Losing weight and toning the body are two different processes, and each has individual steps and procedures. To get a flatter, firmer stomach, it's often necessary to combine the two by adding core exercises and strength training in with a traditional weight-loss plan. Following a healthy, low-calorie diet and a regular exercise schedule can also help improve and accelerate results.
Exercise Plan
An effective exercise plan for weight loss should include strength training, stretching and aerobic elements, advises the Cleveland Clinic. Many people who are trying to slim down and tone their stomachs focus on just aerobics or just strength training, but the two work best in conjuntion. Aerobics effectively burns calories and extra fat, and strength training builds and strengthens muscle, which burns more calories than body fat does at a resting heart rate.
Core Exercises
With a routine that neglects core exercises and similar strength training moves, the stomach and waist area won't look as tight or toned as it could.
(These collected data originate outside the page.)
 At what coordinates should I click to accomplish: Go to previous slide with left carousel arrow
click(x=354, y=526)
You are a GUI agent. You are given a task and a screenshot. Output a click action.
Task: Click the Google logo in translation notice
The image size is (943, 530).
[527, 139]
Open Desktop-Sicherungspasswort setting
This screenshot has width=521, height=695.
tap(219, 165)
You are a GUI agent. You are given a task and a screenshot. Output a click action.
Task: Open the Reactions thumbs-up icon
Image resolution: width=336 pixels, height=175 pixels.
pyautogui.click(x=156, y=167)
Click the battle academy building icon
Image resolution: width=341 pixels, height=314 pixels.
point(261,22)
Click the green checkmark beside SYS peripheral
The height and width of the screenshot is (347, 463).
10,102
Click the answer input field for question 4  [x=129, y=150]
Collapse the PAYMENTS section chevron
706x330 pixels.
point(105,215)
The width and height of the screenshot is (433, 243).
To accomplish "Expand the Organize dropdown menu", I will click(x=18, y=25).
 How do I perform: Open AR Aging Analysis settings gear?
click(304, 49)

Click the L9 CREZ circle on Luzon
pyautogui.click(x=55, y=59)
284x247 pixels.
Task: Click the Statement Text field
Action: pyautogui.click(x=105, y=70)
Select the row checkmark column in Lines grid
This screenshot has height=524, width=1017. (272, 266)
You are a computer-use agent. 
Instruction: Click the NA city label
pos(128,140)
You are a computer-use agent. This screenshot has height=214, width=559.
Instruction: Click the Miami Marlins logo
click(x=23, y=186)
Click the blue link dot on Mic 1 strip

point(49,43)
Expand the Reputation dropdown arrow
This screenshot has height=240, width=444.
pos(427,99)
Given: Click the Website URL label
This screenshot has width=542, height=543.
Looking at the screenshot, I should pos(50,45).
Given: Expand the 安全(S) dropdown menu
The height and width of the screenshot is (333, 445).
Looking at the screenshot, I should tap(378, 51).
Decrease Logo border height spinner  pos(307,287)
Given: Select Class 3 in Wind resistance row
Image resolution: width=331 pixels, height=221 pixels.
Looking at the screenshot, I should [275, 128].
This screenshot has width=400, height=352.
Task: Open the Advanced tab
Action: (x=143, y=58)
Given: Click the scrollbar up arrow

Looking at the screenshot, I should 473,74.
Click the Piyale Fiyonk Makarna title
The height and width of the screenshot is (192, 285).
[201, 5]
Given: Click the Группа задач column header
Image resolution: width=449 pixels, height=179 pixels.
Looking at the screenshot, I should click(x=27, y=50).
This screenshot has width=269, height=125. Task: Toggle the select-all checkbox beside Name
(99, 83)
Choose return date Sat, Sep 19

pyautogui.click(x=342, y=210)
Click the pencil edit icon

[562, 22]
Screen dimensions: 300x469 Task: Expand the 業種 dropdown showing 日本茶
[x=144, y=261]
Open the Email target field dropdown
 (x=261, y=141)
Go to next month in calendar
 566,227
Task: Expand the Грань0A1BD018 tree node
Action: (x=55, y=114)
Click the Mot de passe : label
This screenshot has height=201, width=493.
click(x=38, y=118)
Additionally, the Mayo Clinic notes that core activities may boost results of other exercises and have the benefits of improving posture, balance and stability. CNN recommends choosing core movements such as the plank, the quadruped, the bridge and crunch variations because they work multiple muscle groups at once, speeding up the toning process.
Diet
Eating well is another important component of any weight loss plan. Particularly for older adults and people who are not physically active, eating a lot of high-calorie and high-fat foods can show up in the form of visceral and visible fat around the abdomen and midsection. To avoid that extra fat or attempt to trim it down, choose foods that are nutritious and low in calories. In general, those foods tend to be fresh and unprocessed or only lightly processed.
Guidelines
For weight loss, meet or preferably exceed the American College of Sports Medicine's minimum recommendation of 150 minutes of moderate aerobic activity or 60 minutes of vigorous aerobic activity weekly, coupled with at least two strength training sessions of eight to 10 exercises each. Core exercises, sit-ups, push-ups, weightlifting or other resistance activities all count as strength training. In a diet, try to choose items from the United States Department of Agriculture's five recommended food groups: low-fat or nonfat dairy products, lean proteins, fruits, vegetables and grains, especially whole grains.
Results
Before beginning a weight loss and core exercise program, weigh yourself, calculating your body mass index, or BMI, and take your waist measurement around the belly button area. Track results through time by taking the measurements again each month and making notes in a journal related to your energy level, mood and how fit you feel. If you don't notice improvement over time, intensify your program or begin to make more daily adjustments.